◆ **Exercise task**:
Put each line of the listing below into a JSON list of strings, one string per line, skipping blank lines.

◆ **Material supplied**:
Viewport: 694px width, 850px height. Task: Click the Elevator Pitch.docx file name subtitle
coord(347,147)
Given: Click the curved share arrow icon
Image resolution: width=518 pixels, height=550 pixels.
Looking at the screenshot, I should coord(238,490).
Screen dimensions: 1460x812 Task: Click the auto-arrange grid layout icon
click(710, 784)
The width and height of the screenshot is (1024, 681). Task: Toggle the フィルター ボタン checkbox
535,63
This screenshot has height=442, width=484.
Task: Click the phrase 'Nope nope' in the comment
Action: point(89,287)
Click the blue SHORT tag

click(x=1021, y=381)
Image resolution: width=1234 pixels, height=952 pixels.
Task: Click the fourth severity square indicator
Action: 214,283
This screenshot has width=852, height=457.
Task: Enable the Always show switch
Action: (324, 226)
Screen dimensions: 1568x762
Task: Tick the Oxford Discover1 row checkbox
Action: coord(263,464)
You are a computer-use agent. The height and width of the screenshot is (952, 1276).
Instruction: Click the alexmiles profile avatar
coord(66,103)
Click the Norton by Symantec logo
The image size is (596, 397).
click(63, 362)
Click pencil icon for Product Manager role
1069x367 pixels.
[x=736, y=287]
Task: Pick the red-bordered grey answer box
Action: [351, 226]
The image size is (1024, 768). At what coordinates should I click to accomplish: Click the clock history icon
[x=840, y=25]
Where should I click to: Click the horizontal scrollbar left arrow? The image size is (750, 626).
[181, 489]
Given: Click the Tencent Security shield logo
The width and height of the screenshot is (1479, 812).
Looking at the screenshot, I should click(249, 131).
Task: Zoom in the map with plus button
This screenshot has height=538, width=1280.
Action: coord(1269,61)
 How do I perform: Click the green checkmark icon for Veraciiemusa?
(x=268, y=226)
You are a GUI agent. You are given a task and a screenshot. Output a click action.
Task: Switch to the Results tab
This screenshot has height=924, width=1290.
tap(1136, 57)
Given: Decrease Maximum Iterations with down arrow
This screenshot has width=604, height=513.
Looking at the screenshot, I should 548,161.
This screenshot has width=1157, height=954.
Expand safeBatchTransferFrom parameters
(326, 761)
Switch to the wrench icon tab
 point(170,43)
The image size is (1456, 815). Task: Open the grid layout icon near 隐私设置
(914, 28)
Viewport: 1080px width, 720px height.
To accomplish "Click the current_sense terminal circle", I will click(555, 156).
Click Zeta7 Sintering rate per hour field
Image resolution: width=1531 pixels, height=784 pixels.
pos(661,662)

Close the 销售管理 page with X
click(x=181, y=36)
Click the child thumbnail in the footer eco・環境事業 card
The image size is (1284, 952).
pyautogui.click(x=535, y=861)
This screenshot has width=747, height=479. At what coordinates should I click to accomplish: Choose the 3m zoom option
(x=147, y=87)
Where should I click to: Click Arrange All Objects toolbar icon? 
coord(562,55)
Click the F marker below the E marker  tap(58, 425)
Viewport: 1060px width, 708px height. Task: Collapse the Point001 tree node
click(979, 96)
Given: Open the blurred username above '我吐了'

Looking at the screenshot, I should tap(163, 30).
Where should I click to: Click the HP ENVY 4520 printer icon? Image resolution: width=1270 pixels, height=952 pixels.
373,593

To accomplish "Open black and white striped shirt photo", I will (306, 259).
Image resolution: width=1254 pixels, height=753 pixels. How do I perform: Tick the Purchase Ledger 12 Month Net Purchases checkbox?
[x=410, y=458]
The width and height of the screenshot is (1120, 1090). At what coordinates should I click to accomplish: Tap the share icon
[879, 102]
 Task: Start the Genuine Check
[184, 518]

◆ **Answer to this exercise**:
[
  "Viewport: 694px width, 850px height. Task: Click the Elevator Pitch.docx file name subtitle",
  "coord(347,147)",
  "Given: Click the curved share arrow icon",
  "Image resolution: width=518 pixels, height=550 pixels.",
  "Looking at the screenshot, I should coord(238,490).",
  "Screen dimensions: 1460x812 Task: Click the auto-arrange grid layout icon",
  "click(710, 784)",
  "The width and height of the screenshot is (1024, 681). Task: Toggle the フィルター ボタン checkbox",
  "535,63",
  "This screenshot has height=442, width=484.",
  "Task: Click the phrase 'Nope nope' in the comment",
  "Action: point(89,287)",
  "Click the blue SHORT tag",
  "click(x=1021, y=381)",
  "Image resolution: width=1234 pixels, height=952 pixels.",
  "Task: Click the fourth severity square indicator",
  "Action: 214,283",
  "This screenshot has width=852, height=457.",
  "Task: Enable the Always show switch",
  "Action: (324, 226)",
  "Screen dimensions: 1568x762",
  "Task: Tick the Oxford Discover1 row checkbox",
  "Action: coord(263,464)",
  "You are a computer-use agent. The height and width of the screenshot is (952, 1276).",
  "Instruction: Click the alexmiles profile avatar",
  "coord(66,103)",
  "Click the Norton by Symantec logo",
  "The image size is (596, 397).",
  "click(63, 362)",
  "Click pencil icon for Product Manager role",
  "1069x367 pixels.",
  "[x=736, y=287]",
  "Task: Pick the red-bordered grey answer box",
  "Action: [351, 226]",
  "The image size is (1024, 768). At what coordinates should I click to accomplish: Click the clock history icon",
  "[x=840, y=25]",
  "Where should I click to: Click the horizontal scrollbar left arrow? The image size is (750, 626).",
  "[181, 489]",
  "Given: Click the Tencent Security shield logo",
  "The width and height of the screenshot is (1479, 812).",
  "Looking at the screenshot, I should click(249, 131).",
  "Task: Zoom in the map with plus button",
  "This screenshot has height=538, width=1280.",
  "Action: coord(1269,61)",
  " How do I perform: Click the green checkmark icon for Veraciiemusa?",
  "(x=268, y=226)",
  "You are a GUI agent. You are given a task and a screenshot. Output a click action.",
  "Task: Switch to the Results tab",
  "This screenshot has height=924, width=1290.",
  "tap(1136, 57)",
  "Given: Decrease Maximum Iterations with down arrow",
  "This screenshot has width=604, height=513.",
  "Looking at the screenshot, I should 548,161.",
  "This screenshot has width=1157, height=954.",
  "Expand safeBatchTransferFrom parameters",
  "(326, 761)",
  "Switch to the wrench icon tab",
  " point(170,43)",
  "The image size is (1456, 815). Task: Open the grid layout icon near 隐私设置",
  "(914, 28)",
  "Viewport: 1080px width, 720px height.",
  "To accomplish \"Click the current_sense terminal circle\", I will click(555, 156).",
  "Click Zeta7 Sintering rate per hour field",
  "Image resolution: width=1531 pixels, height=784 pixels.",
  "pos(661,662)",
  "Close the 销售管理 page with X",
  "click(x=181, y=36)",
  "Click the child thumbnail in the footer eco・環境事業 card",
  "The image size is (1284, 952).",
  "pyautogui.click(x=535, y=861)",
  "This screenshot has width=747, height=479. At what coordinates should I click to accomplish: Choose the 3m zoom option",
  "(x=147, y=87)",
  "Where should I click to: Click Arrange All Objects toolbar icon? ",
  "coord(562,55)",
  "Click the F marker below the E marker  tap(58, 425)",
  "Viewport: 1060px width, 708px height. Task: Collapse the Point001 tree node",
  "click(979, 96)",
  "Given: Open the blurred username above '我吐了'",
  "Looking at the screenshot, I should tap(163, 30).",
  "Where should I click to: Click the HP ENVY 4520 printer icon? Image resolution: width=1270 pixels, height=952 pixels.",
  "373,593",
  "To accomplish \"Open black and white striped shirt photo\", I will (306, 259).",
  "Image resolution: width=1254 pixels, height=753 pixels. How do I perform: Tick the Purchase Ledger 12 Month Net Purchases checkbox?",
  "[x=410, y=458]",
  "The width and height of the screenshot is (1120, 1090). At what coordinates should I click to accomplish: Tap the share icon",
  "[879, 102]",
  " Task: Start the Genuine Check",
  "[184, 518]"
]